Stored items →
--- --- ---
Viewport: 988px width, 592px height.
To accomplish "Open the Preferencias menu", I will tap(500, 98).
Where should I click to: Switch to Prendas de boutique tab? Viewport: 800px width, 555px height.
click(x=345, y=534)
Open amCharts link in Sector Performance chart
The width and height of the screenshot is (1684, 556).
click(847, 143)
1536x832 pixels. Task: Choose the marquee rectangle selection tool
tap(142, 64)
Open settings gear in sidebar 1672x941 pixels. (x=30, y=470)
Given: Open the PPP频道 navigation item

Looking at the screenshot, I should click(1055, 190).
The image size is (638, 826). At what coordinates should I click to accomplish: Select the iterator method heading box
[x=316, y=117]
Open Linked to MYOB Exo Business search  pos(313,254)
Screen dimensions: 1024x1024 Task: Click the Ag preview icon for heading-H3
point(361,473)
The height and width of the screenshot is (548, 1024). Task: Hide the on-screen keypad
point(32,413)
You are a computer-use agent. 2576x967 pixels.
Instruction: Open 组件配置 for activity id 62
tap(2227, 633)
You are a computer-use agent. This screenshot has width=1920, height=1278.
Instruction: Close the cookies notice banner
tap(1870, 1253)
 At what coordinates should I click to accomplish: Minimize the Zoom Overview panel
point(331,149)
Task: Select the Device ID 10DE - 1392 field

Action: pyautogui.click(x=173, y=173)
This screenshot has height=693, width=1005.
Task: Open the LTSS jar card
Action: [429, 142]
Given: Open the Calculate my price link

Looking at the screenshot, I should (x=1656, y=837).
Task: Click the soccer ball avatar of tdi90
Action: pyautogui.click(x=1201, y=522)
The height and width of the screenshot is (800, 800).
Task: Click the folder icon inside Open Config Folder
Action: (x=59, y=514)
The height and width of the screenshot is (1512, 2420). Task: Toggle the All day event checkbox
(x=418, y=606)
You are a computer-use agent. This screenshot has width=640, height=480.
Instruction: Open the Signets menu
--- --- ---
DESCRIPTION OF THE TASK → A full, exact copy of the entries is the required answer.

RESULT OF THE TASK →
Viewport: 988px width, 592px height.
To accomplish "Open the Preferencias menu", I will tap(500, 98).
Where should I click to: Switch to Prendas de boutique tab? Viewport: 800px width, 555px height.
click(x=345, y=534)
Open amCharts link in Sector Performance chart
The width and height of the screenshot is (1684, 556).
click(847, 143)
1536x832 pixels. Task: Choose the marquee rectangle selection tool
tap(142, 64)
Open settings gear in sidebar 1672x941 pixels. (x=30, y=470)
Given: Open the PPP频道 navigation item

Looking at the screenshot, I should click(1055, 190).
The image size is (638, 826). At what coordinates should I click to accomplish: Select the iterator method heading box
[x=316, y=117]
Open Linked to MYOB Exo Business search  pos(313,254)
Screen dimensions: 1024x1024 Task: Click the Ag preview icon for heading-H3
point(361,473)
The height and width of the screenshot is (548, 1024). Task: Hide the on-screen keypad
point(32,413)
You are a computer-use agent. 2576x967 pixels.
Instruction: Open 组件配置 for activity id 62
tap(2227, 633)
You are a computer-use agent. This screenshot has width=1920, height=1278.
Instruction: Close the cookies notice banner
tap(1870, 1253)
 At what coordinates should I click to accomplish: Minimize the Zoom Overview panel
point(331,149)
Task: Select the Device ID 10DE - 1392 field

Action: pyautogui.click(x=173, y=173)
This screenshot has height=693, width=1005.
Task: Open the LTSS jar card
Action: [429, 142]
Given: Open the Calculate my price link

Looking at the screenshot, I should (x=1656, y=837).
Task: Click the soccer ball avatar of tdi90
Action: pyautogui.click(x=1201, y=522)
The height and width of the screenshot is (800, 800).
Task: Click the folder icon inside Open Config Folder
Action: (x=59, y=514)
The height and width of the screenshot is (1512, 2420). Task: Toggle the All day event checkbox
(x=418, y=606)
You are a computer-use agent. This screenshot has width=640, height=480.
Instruction: Open the Signets menu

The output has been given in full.